2.  The payments do not continue after the death of the recipient.
3.  The provisions of the instrument do not preclude a deduction by the payor spouse and the recognition of income by the payee spouse.
4.  Spouses who are legally separated under a decree of divorce or separate maintenance do not live in the same household when the transfer is made.
 

Certain payments to third parties on behalf of the spouse—for example, mortgage payments—qualify as payments in cash. Alimony does not include: child support payments (which are generally nondeductible by the payer and not included in the recipient’s gross income), non-cash property settlements, payments that are part of the community income of the payee, payments to maintain the payer’s property for use by the payee, or the value of such use. If the parties are married at the end of the tax year and file a joint return, payments made during the year do not qualify as alimony. Generally, alimony is deductible by the payer and included in the recipient’s gross income. Thus, there is inherent tension between property settlement and alimony. the payor may want a low property settlement and high alimony amounts for the tax deduction. The payee spouse, however, wants the reverse—that is, a property settlement not includible in income rather than taxable alimony.

To make property payments deductible, the payer spouse may try to disguise the payments as alimony. For example, the payer may make large “alimony” payments Sec. 71(f) prohibits excessive front-loading of alimony payments and requires the payer spouse to recharacterize (or “recapture”) part of the alimony payments as nondeductible property transfers if there is excessive front-loading. Tax advisers can help their divorcing clients by reviewing any nonuniform payment schedule to make sure it does not violate the anti-front-loading rules.

Ensuring Safety

In planning for the division of assets and the obligations of the parties, safeguards can be put into place to avoid failed expectations. For example, parties may contractually decide that new life insurance is needed to fulfill the payer’s alimony and child support payment obligations in the event of death. The parties may contract to leave the ex-spouse as beneficiary (hanging beneficiary) on life insurance policies and retirement plans to ensure that the ex-spouse receives his or her bargained-for interests. If the beneficiary is designated as “my current spouse” and the owner spouse remarries, the ex-spouse no longer receives his or her interest when death or retirement occurs.

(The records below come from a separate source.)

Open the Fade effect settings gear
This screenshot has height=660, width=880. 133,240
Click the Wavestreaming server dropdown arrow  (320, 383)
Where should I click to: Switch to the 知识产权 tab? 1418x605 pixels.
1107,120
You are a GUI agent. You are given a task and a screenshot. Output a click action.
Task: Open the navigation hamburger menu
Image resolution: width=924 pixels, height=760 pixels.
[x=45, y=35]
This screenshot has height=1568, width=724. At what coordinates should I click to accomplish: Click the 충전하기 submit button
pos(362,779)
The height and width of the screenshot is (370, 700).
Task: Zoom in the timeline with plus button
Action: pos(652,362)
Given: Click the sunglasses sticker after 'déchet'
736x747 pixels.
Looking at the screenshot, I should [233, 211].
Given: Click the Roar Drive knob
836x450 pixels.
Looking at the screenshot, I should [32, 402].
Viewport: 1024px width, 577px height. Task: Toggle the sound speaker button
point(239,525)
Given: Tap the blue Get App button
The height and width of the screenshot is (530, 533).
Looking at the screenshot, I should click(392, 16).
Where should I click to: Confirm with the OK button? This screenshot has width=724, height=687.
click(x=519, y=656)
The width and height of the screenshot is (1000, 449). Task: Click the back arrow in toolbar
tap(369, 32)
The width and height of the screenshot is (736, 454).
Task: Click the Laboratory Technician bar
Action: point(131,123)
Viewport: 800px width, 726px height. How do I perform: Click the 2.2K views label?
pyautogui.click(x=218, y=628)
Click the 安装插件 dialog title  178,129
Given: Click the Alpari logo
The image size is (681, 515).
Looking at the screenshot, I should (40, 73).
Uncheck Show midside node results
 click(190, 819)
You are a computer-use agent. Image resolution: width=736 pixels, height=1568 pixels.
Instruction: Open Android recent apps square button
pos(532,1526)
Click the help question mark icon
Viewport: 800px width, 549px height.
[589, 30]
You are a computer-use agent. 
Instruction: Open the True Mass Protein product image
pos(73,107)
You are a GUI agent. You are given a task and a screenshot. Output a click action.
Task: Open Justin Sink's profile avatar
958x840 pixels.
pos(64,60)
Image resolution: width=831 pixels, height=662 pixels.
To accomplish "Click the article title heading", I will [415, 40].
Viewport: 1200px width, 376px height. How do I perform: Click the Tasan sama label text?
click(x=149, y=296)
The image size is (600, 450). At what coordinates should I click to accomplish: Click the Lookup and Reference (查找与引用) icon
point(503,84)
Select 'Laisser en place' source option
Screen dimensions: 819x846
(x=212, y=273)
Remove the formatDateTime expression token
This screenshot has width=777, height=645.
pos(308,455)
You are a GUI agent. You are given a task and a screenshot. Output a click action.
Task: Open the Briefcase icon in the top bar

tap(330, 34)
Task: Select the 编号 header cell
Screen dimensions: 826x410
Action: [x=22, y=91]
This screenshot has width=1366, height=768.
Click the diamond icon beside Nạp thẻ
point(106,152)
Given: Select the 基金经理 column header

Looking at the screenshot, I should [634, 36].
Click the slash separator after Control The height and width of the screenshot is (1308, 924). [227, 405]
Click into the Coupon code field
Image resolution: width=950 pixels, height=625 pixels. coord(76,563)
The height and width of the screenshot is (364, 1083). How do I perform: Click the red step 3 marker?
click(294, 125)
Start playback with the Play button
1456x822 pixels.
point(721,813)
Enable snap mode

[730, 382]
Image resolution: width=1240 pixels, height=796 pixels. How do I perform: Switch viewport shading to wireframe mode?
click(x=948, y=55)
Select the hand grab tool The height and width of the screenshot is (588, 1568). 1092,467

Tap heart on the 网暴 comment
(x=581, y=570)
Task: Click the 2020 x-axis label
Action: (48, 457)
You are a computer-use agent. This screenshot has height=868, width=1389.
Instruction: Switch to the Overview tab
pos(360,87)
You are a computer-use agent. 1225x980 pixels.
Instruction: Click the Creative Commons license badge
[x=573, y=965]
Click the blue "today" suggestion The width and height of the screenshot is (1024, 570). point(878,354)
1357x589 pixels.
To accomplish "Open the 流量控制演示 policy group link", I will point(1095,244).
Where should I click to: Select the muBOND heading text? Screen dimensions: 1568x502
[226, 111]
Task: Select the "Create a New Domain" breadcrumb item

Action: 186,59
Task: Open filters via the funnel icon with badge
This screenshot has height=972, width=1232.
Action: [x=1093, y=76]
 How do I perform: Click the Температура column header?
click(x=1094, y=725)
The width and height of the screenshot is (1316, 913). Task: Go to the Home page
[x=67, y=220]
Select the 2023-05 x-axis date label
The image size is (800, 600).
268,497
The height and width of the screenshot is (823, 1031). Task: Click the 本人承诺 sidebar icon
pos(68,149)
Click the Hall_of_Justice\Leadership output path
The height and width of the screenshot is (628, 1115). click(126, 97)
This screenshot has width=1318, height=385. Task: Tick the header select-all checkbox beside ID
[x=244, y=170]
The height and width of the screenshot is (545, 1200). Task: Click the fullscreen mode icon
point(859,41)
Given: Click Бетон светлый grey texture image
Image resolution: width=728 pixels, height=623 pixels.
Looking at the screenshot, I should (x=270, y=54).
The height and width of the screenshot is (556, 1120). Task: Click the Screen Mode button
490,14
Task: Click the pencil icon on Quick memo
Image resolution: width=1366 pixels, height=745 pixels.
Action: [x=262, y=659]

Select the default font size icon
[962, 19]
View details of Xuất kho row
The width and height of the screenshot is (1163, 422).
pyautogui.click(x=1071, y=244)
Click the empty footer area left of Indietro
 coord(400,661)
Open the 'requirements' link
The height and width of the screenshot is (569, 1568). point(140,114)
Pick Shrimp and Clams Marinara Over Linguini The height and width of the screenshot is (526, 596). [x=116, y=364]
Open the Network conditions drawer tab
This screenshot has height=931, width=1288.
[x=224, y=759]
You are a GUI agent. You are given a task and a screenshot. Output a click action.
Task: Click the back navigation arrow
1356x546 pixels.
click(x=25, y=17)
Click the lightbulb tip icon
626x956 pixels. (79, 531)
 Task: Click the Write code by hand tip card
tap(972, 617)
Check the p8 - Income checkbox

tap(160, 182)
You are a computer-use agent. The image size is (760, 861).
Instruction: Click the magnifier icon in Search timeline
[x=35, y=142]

Safeguards also may be needed when a payer spouse has cyclical income business interests or illiquid business interests; the spouses may agree that an alimony trust or maintenance trust (Sec. 682 trust) is the best solution. An alimony trust can protect the payee (ex-spouse) from the death or financial insolvency of the payer before all of the payments have been made.

Emerging Whole

Spouses in divorce situations must disclose all property, and this property must be distributed to the proper party. When fraud, errors, or omissions occur, a CPA needs to be capable of helping his or her client avoid the negative tax consequences of transfers or payments made in connection with the divorce. The client’s objective is to emerge from the divorce economically whole while minimizing taxes.

Divorce Issues Checklist

Among the many tax practice resources the AICPA makes available to Tax Section members (see Resources box at the end of this article) is an eight-page checklist of tax considerations for CPAs representing clients who are divorcing or recently divorced. Some of its points are:

1.  Determine which party to represent and prepare a new engagement letter, privacy disclosure notice, power of attorney, and similar documents.
2.  Consider obtaining conflict-of-interest releases where indicated.
3.  Review any prenuptial agreement.
4.  Consider the effect of joint liability for any taxes owed.
5.  Consider the need for (or, if completed, obtain a copy of) a qualified domestic relations order for any individual retirement accounts and other retirement plans.
6.  If there are children with investment income, reevaluate “kiddie tax” implications.
7.  For a property settlement, obtain or prepare a schedule of assets with tax considerations for each asset.
8.  Consider the effect of divorce on insurance coverage, beneficiary designations, mortgages and other debts, financial and estate planning, etc.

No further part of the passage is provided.